Version: 1.0 Status: Production-Ready Core Features: Cross-Language, Zero-Copy, Lock-Free, Cache-Line Friendly
cTP (coroTracer Protocol) is not a traditional TCP/UDP-based network communication protocol, but rather a physical memory mapping (mmap) contract strictly based on byte alignment.
Due to the extreme performance demands of modern M:N coroutine schedulers, traditional RPC or Socket log collection solutions introduce intolerable serialization and context switching overhead. The cTP protocol, by strictly dictating the binary layout and atomic barrier (Memory Barriers) rules of the shared memory (/tmp/corotracer.shm), enables the tested target program (C++, Rust, Zig, etc.) to record timing at speeds approaching the L1 Cache, while the Go engine harvests non-blockingly in a completely independent process.
The entire shared memory file is strictly divided into fixed-size memory blocks. The first 1KB is dedicated to global state negotiation, followed by N consecutive 1KB coroutine observation stations (Station).
[ Shared Memory File: corotracer.shm ]
=======================================================================
| Offset (Hex) | Size (Bytes) | Block Name |
=======================================================================
| 0x00000000 | 1024 (1KB) | GlobalHeader |
| 0x00000400 | 1024 (1KB) | StationData #0 |
| 0x00000800 | 1024 (1KB) | StationData #1 |
| ... | ... | ... |
| Header + N*1K| 1024 (1KB) | StationData #N |
=======================================================================
Mandatory Constraint: When implementing this protocol in any language, the total size of the structure must be strictly guaranteed to be exactly 1024 bytes, completely rejecting the compiler's implicit Padding, to ensure absolute cross-language ABI consistency.
Alignment Requirement: 1024 Bytes ( alignas(1024) )
Responsibility: Stores cross-process handshake information and the global cursor for the lock-free allocator.
| Offset | Field | Type | Bytes | Description |
|---|---|---|---|---|
0x00 |
magic_number |
uint64 |
8 | Magic number, fixed at 0x434F524F54524352 (ASCII: COROTRCR) |
0x08 |
version |
uint32 |
4 | Protocol version number, currently 1 |
0x0C |
max_stations |
uint32 |
4 | Maximum total number of Stations pre-allocated in the SHM file |
0x10 |
allocated_count |
atomic<uint32> |
4 | [Lock-Free Allocator Cursor] The target program obtains an available Station via atomic increment |
0x14 |
tracer_sleeping |
atomic<uint32> |
4 | Engine sleep flag: 0 = Active, 1 = Sleeping awaiting wakeup |
0x18 |
_reserved |
char[1000] |
1000 | Hard Padding Zone: Pad to a full 1024 bytes |
Alignment Requirement: 64 Bytes ( alignas(64) )

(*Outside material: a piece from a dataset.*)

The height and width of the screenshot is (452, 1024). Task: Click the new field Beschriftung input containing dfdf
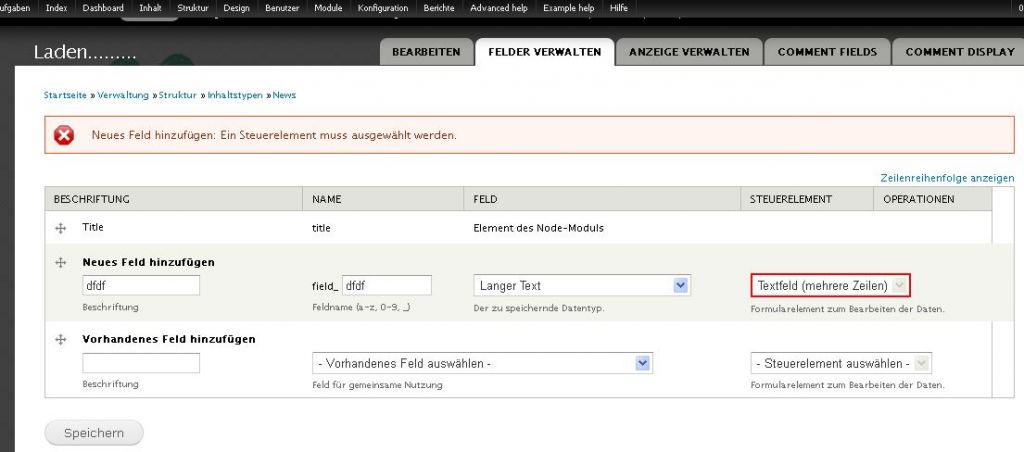[141, 286]
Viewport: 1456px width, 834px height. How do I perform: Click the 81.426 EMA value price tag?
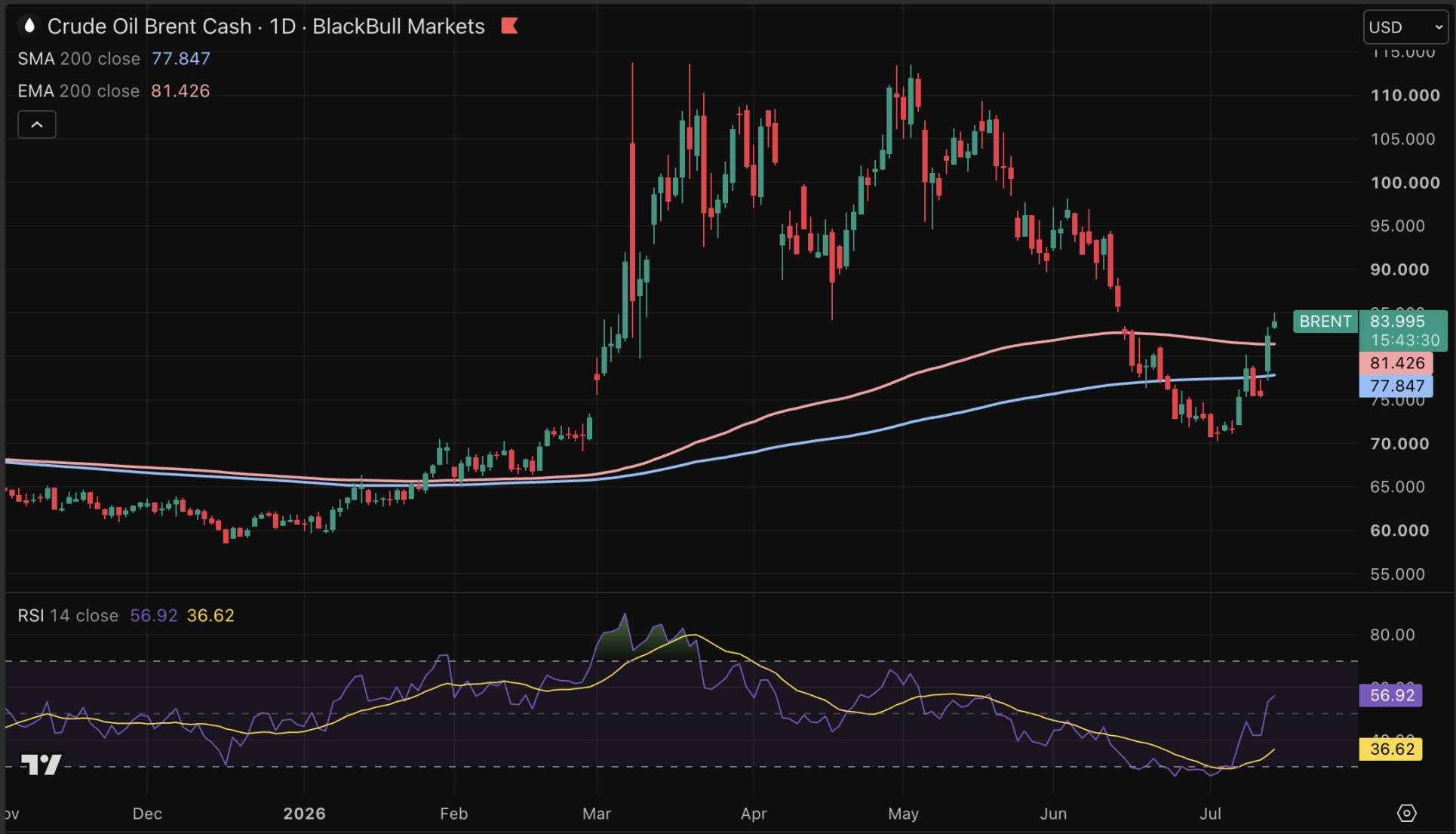(1396, 363)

Responsibility: Records a snapshot of a single coroutine state transition.
Design Philosophy: 64 bytes perfectly matches the Cache Line size of modern CPUs. When multiple threads concurrently write to different Epochs, they are physically isolated in different cache lines, completely eliminating the drastic performance drops caused by False Sharing.
| Offset | Field | Type | Bytes | Description |
|---|---|---|---|---|
0x00 |
timestamp |
uint64 |
8 | Nanosecond-level timestamp (e.g., clock_gettime(CLOCK_MONOTONIC)) |
0x08 |
tid |
uint64 |
8 | Real OS thread ID (not high-level language level ID) |
0x10 |
addr |
uint64 |
8 | Instruction address or coroutine heap frame pointer upon suspension/resumption |
0x18 |
seq |
atomic<uint64> |
8 | [Core Concurrency Barrier] Monotonically increasing sequence number. Used for read/write barriers |
0x20 |
reserved |
char[31] |
31 | Reserved space (can be used to store a small amount of business Payload) |
0x3F |
is_active |
bool (uint8) |
1 | State machine flag: 1 = Active (Running), 0 = Suspend (Suspended) |
Alignment Requirement: 1024 Bytes ( alignas(1024) )

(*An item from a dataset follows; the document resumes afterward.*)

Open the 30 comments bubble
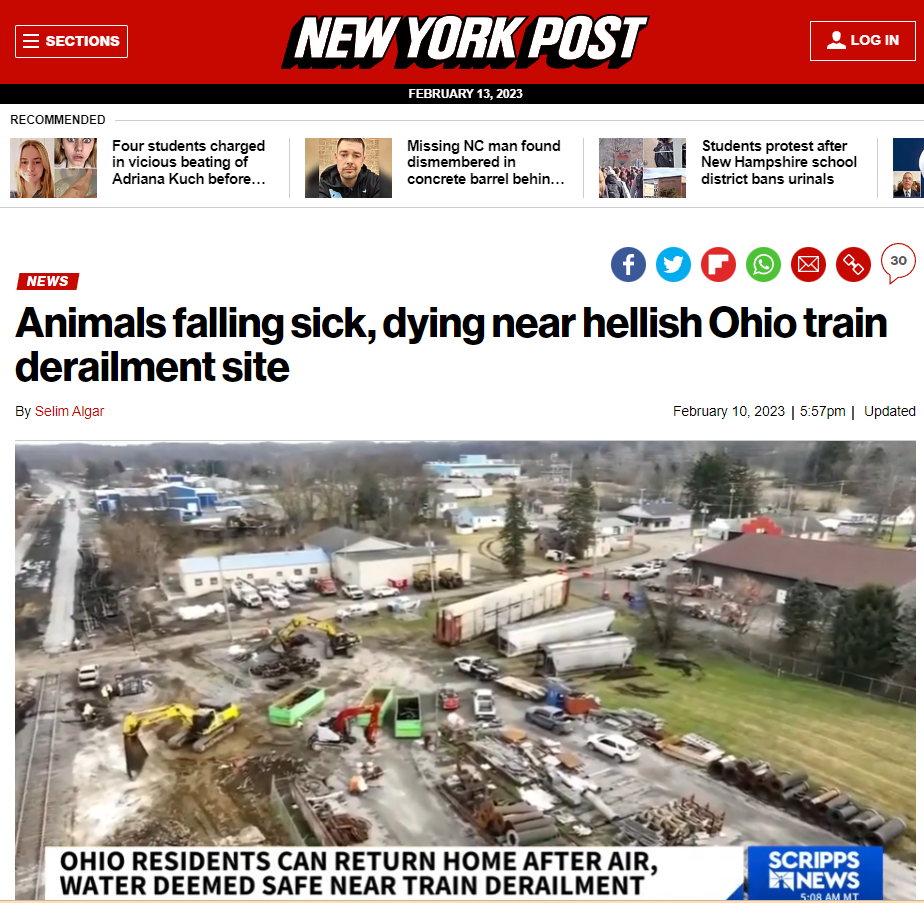 click(898, 262)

Responsibility: Each coroutine instance exclusively occupies one Station throughout its entire lifecycle.
| Offset | Zone | Bytes | Description |
|---|---|---|---|
0x000 |
Header.probe_id |
8 | Probe globally unique ID (recommended to use the memory address at coroutine creation) |
0x008 |
Header.birth_ts |
8 | Nanosecond timestamp of coroutine birth |
0x010 |
Header.is_dead |
1 | Whether the coroutine has finished destruction (1 = Dead) |
0x011 |
Header._pad |
47 | Pad to 64-byte alignment |
0x040 |
Slots[8] |
512 | Event Polling Buffer (RingBuffer): 8 Epochs, totaling 512 Bytes |
0x240 |
Flexible |
448 | Hard Padding Zone: Pad to a full 1024 bytes |
cTP completely abandons Mutex and SpinLock, relying solely on hardware-level memory barriers. Implementing this protocol must comply with the following read/write contract:
- O(1) Lock-Free Allocation: When a new coroutine is born, execute
index = fetch_add(&GlobalHeader.allocated_count, 1, std::memory_order_relaxed). Ifindex < max_stations, exclusively occupyStationData[index]. - Circular Write (Ring Buffer): Upon context switch, obtain the auto-incremented sequence number
seq. Locate the slot:slot = Station.Slots[seq % 8]. - Memory Barrier [Fatal Constraint]:
The probe must first write ordinary data such as
timestamp,tid,addr,is_active. As the final step, it must updatesequsingReleasesemantics:This ensures that when the Go engine seesslot.seq.store(current_seq, std::memory_order_release);
sequpdated, all preceding data has been flushed to physical memory, absolutely preventing dirty reads.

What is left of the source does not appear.